Teacher salaries in Oklahoma have always been below our neighboring states and most of the nation. When I started teaching, we used to always say, “Thank God for Mississippi!” Fortunately, we still have them, plus an occasional Dakota, to make us look good. Why is this impacting staffing now? In the past, teachers have had more job satisfaction. It’s a big deal to know you’re making a difference in children’s lives. You may be the only adult who is kind in their lives. Or you may be one of many. In any case, you know that you’re needed, and you stick with it – until you can’t.

Over the last 15 years, respect for the profession has eroded, pretty much as the influence of for-profit education has risen. The private sector thinks it can do a better job, and they’ve convinced enough politicians they’re right that they’re getting a turn at the wheel. Politicians (in both parties) bash the teachers unions. The problem I have with that is you can’t bash the union and say you support teachers. Who do you think populates the unions? And are the NEA and AFT so powerful that teachers are making states go broke? Hardly!

We hear all the time about using test scores to evaluate teachers, but in the corporate world, these models are being shelved. Even Microsoft has gone away from this kind of quantitative ranking of employees! Salaries are stagnant, but politicians would rather listen to the Fordham Foundation, Eli Broad, Bill Gates, Campbell Brown, and the Waltons talk about education than the teachers doing the job. Yes, pay matters, but respect is important too.

Over time, we’ve also seen schools become a harder place to teach. I should mention that after decades in the profession, I still love students. If you can’t go a day without lamenting that these kids today are different, you probably shouldn’t be a teacher. Yes, they’re different. And no, they’re not. They still want to feel safe and be accepted. They still have hopes and dreams. And just as when we were kids, they still think that the adults are out of touch. They don’t get that we were their age too – which is perfectly fine.

More than ever, though, teachers are burdened with tasks that have nothing to do with instruction. The paperwork demands with justifying their own employment are ridiculous. This has led to more and more veteran teachers taking retirement at the first possible opportunity. It would be different if the policy churn and regulatory climate of public education were meaningful. Instead, schools are increasingly houses of frustration. It’s hard to see the difference you are making when you constantly have to document minutiae. Budgets also impact class size, custodial services, and the availability of instructional resources. These things matter to teachers too.
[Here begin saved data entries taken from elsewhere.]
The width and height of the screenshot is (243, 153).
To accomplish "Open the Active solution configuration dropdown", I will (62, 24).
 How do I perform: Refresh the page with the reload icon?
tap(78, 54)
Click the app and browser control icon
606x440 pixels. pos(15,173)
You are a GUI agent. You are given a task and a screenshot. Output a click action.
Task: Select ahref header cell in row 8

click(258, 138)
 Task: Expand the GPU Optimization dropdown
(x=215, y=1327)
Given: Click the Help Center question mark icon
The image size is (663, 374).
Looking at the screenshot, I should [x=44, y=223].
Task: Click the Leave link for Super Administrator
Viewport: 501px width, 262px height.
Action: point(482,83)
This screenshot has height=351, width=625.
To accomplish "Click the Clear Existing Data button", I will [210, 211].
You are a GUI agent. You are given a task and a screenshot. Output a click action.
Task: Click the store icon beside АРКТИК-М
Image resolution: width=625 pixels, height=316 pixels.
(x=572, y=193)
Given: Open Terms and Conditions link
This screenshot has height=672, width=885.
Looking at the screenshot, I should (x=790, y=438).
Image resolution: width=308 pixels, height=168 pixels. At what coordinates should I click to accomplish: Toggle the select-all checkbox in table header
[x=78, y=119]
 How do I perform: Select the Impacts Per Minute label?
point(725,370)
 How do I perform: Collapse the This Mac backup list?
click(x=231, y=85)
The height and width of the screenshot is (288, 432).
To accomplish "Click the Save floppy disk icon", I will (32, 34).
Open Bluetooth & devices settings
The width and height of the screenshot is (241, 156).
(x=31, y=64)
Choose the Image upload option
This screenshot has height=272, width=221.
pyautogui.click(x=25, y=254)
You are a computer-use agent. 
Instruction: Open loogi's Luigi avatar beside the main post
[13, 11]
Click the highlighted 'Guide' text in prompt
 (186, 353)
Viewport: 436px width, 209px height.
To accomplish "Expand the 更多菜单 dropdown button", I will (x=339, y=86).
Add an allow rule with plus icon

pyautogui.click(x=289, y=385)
Ours is a profession that fewer people want to enter. While this disappoints me, I completely understand. Just the same, if I could talk to the 20 year-old me who picked this career path, I would simply say, “go for it.” I still have positive relationships with my former students and their families. I enjoy meeting new teachers and working with veteran educators. I see the difference we make every day, and when we can find committed people who want to impact lives, I still have no problem advising them to enter the teaching profession.

Many of us are fortunate enough to live in communities that support education and help out where the state and federal governments merely interfere. Overall, though, the world will never truly grasp what we do or why we defend it so fiercely. Right now, the state needs about 800 more people who understand.